Award-winning artistic director Kip Williams has resigned from the Sydney Theatre Company (STC) after eight years at the helm.
His resignation on Friday comes more than a year before his tenure was due to end, at the end of 2025.
He will continue as artistic director until the end of the year, announcing his final season for the company in September.
In a statement, Williams described his tenure at STC as “the honour of a lifetime”.
“Over the past eight years, I have had the opportunity to work with the most extraordinary theatre makers in the country and have been fortunate enough to program and help bring to life 89 productions for STC,” he said.
“When I started as artistic director, one of my goals was to increase the space and opportunity for Australian stories on our stages. I couldn’t be prouder that two-thirds of the shows I have programmed during my tenure have been original works and adaptations by Australian writers.”
He thanked the company’s staff and the artists with whom he had worked in the past.
“I look forward to returning as an artist to the company I love so much in the years ahead and thank everyone in the STC family for your support and passion for the theatre we make together,” he added.
When he was appointed in 2016, he became the youngest-ever artistic director of STC, at just 30 years old.
He has since overseen several success stories for the company, including a one-woman show about Ruth Bader Ginsburg, RBG, starring Heather Mitchell, currently on tour around Australia, and his “cine-theatre” production of The Picture of Dorian Gray touring to London’s West End, with Succession star Sarah Snook in the title role. (Snook is nominated for an Olivier Award for the role, with the season closing in May.)
For the original production, starring Eryn Jean Norvill, Williams won best production and best director at both the Sydney Theatre Awards and the Green Room Awards.
Williams told the Sydney Morning Herald that he was leaving STC as Dorian Gray would be touring to Broadway next year, and he felt he wouldn’t be able to juggle the production with programming the 2026 season.
“It became quite clear to me that the responsibility of programming 2026 would be too great with that time away. It’s been a really big decision given how long I’ve been with the company and what the company means to me,” he said.
Williams started working with STC in 2011 as an assistant director on Andrew Upton’s adaptation of Mikhail Bulgakov’s The White Guard, shortly after his graduation from the National Institute of Dramatic Arts in 2010. He was appointed by then-artistic directors Upton and Cate Blanchett as an associate director in 2012, rising to resident director in 2013.
He made his main stage directorial debut in 2012, at just 25 years old, directing Jack Thompson in Dylan Thomas’s Under Milk Wood. He took on the role of artistic director after British theatre director Jonathan Church left the top job after only six months.

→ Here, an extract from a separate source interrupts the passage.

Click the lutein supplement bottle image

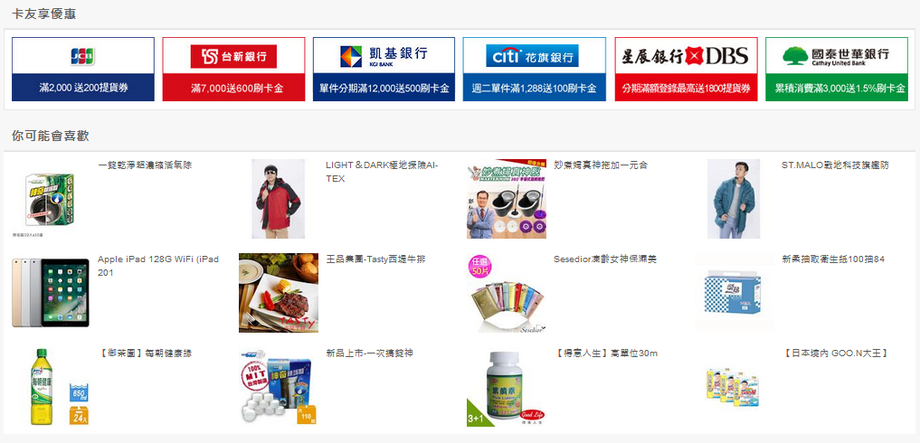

His next project with STC will be a one-woman “cine-theatre” take on Dracula, starring Zahra Newman (The Hate Race), which opens in Sydney in July, before touring Australia next year. He will also direct another production in the 2025 season.
STC chair Ann Johnson praised Williams’s “skill, resilience, and creativity”, crediting him for leading the company through the redevelopment of its Wharf theatres and the COVID-19 pandemic, and for his work nurturing emerging artists.
“Kip has put great focus on Australian writing, championing new voices, and has realised his goal of gender parity for women writers and directors across every season,” she said.
STC executive director and co-CEO Anne Dunn described Williams as “an extraordinary artist and a visionary artistic director”.
“He will leave a legacy of initiatives which support new works and artist development and a company at the forefront of presenting Australian theatrical works of scale.”
Williams’s departure comes at a time of flux at the company: It was reported last week that seven roles in administration and operations have been tapped for redundancy as the company struggles with budget pressures. This comes following the end of government COVID emergency funding and the loss of several philanthropic donors, who withdrew their support after three actors wore Palestinian keffiyehs at the curtain call for the opening of The Seagull.
Speaking to SMH, Williams denied that financial pressures played a role in his departure. He also did not comment on suggestions that he might be recruited by a London theatre company like the Young Vic.
Williams’s resignation is the second from an artistic director of a state theatre company in the last month after Queensland Theatre artistic director Lee Lewis announced her departure in mid-March. At the time, she wrote: “I feel it is in the best interests of the Company for new energy to inspire artists and audiences alike.”